“STHICK TO YER HORSES, MOIK.”

When excitement was at its height the other sleighs arrived upon the scene, and if there had been an uproar before, there was a mighty cry abroad in the land now. But, dear me, it is all in a lifetime; so why leave these floundering mortals piled up in heaps any longer? They were unsnarled eventually, gotten upon their feet (or their neighbors’), packed like sardines into the two other sleighs, and, with six instead of four horses now drawing each, started homeward, none the worse for their spill, excepting a good shaking up, a few handfuls of snow merrily forming rills and rivulets down their necks, some badly battered hats and torn coats, and one of them, at least, with some wholesome lessons regarding handling four frisky horses when the air is frosty and a number of lives may depend upon keeping “top side go, la!”


CHAPTER XVI

LETTERS

When the sleighing party reached home they found hot chocolate and ginger cookies awaiting them.
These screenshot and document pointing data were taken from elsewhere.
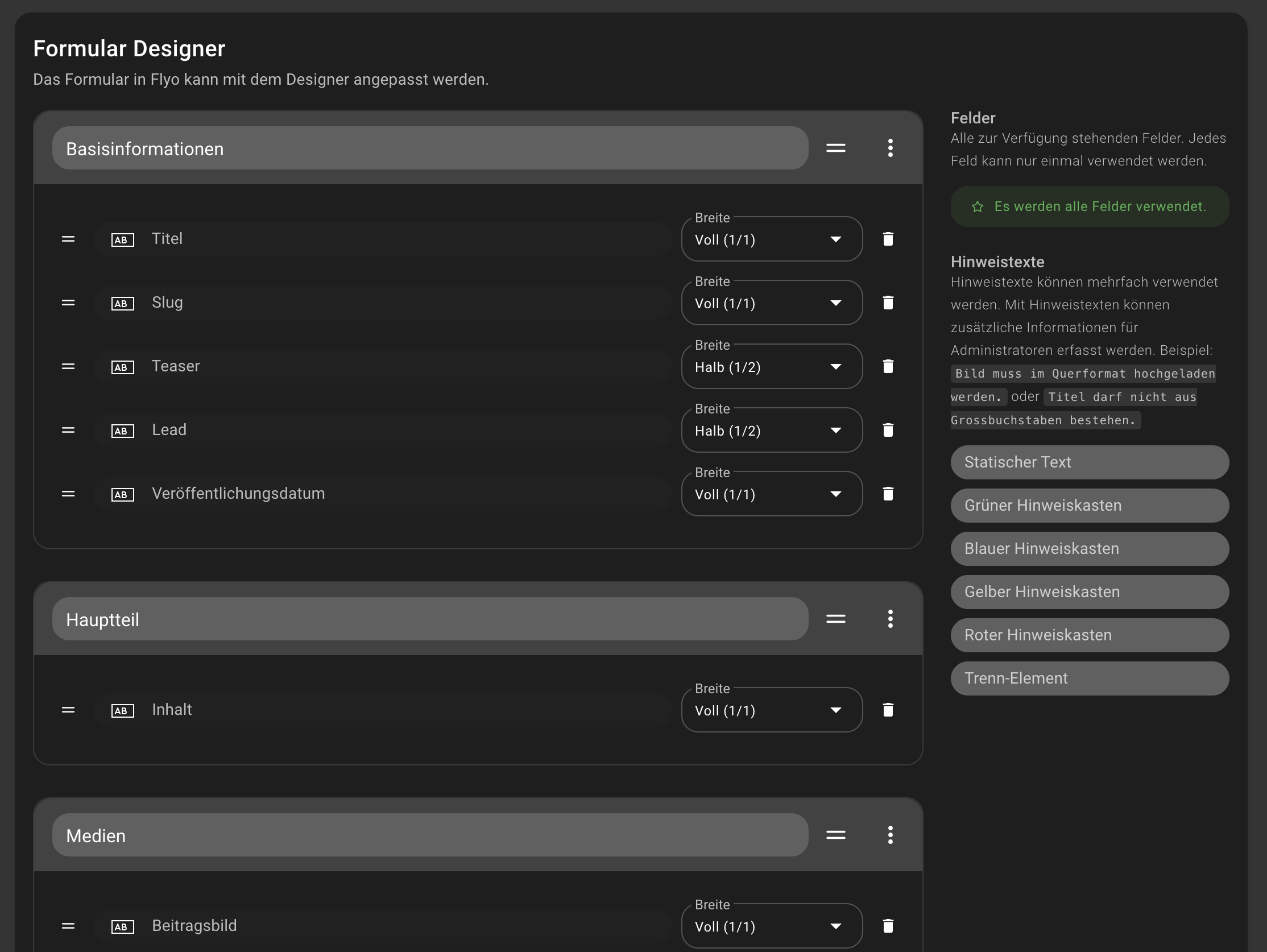The image size is (1267, 952).
Task: Add a Grüner Hinweiskasten element
Action: (x=1090, y=505)
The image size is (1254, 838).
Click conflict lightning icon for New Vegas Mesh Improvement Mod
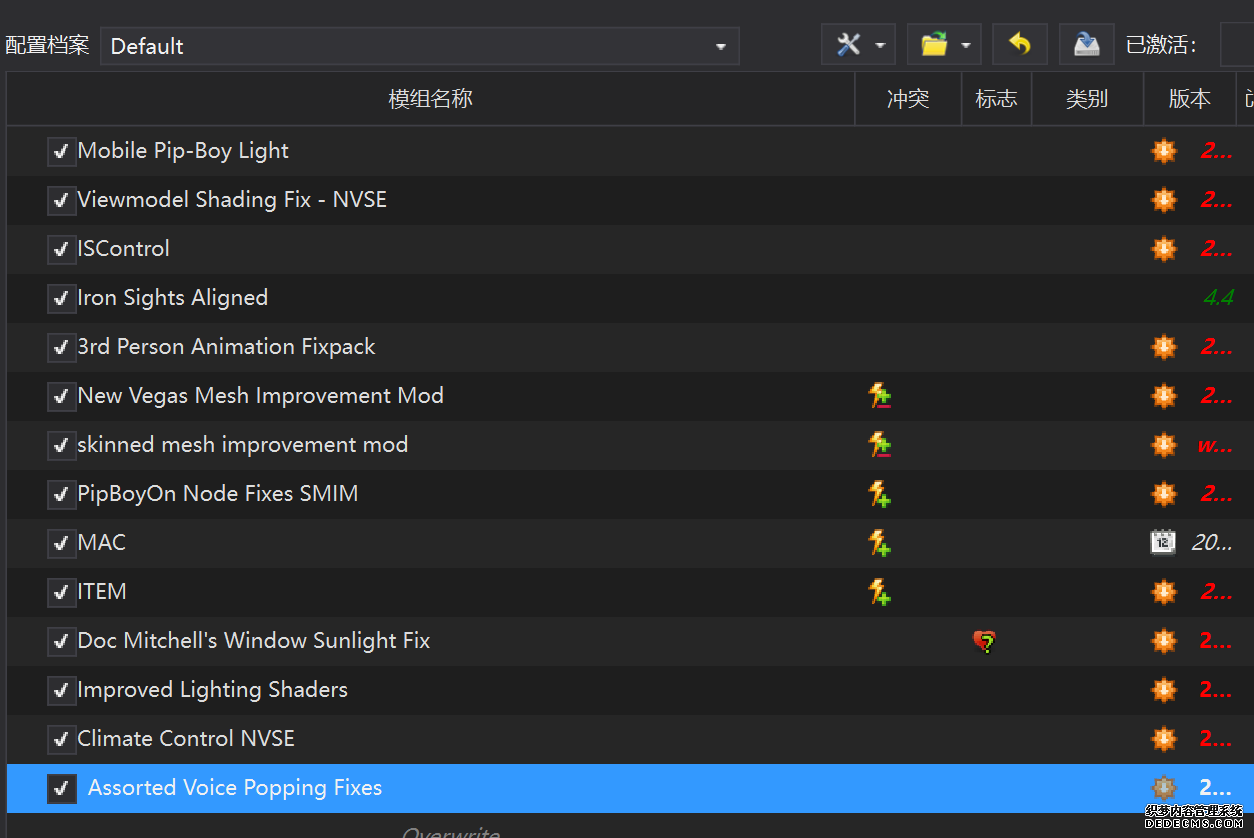[x=879, y=396]
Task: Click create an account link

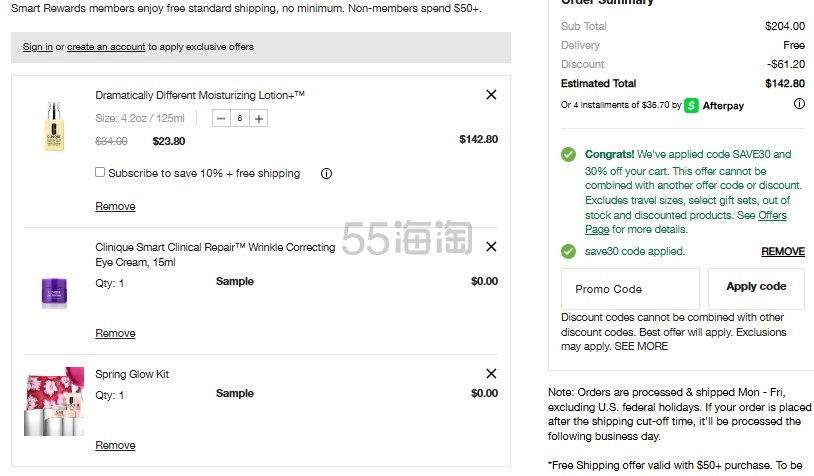Action: pyautogui.click(x=106, y=47)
Before retiring, Miss Preston had seen to it that neither shivering nor hungry bodies should be tucked into bed that night.

Five weeks had now sped away, and Toinette was beginning to look upon her new abiding-place as home; at least, it was nearer to it than any she could remember. The old life at the Carter school seemed a sort of nightmare from which she had wakened to find broad daylight and all the miserable fancies dispelled.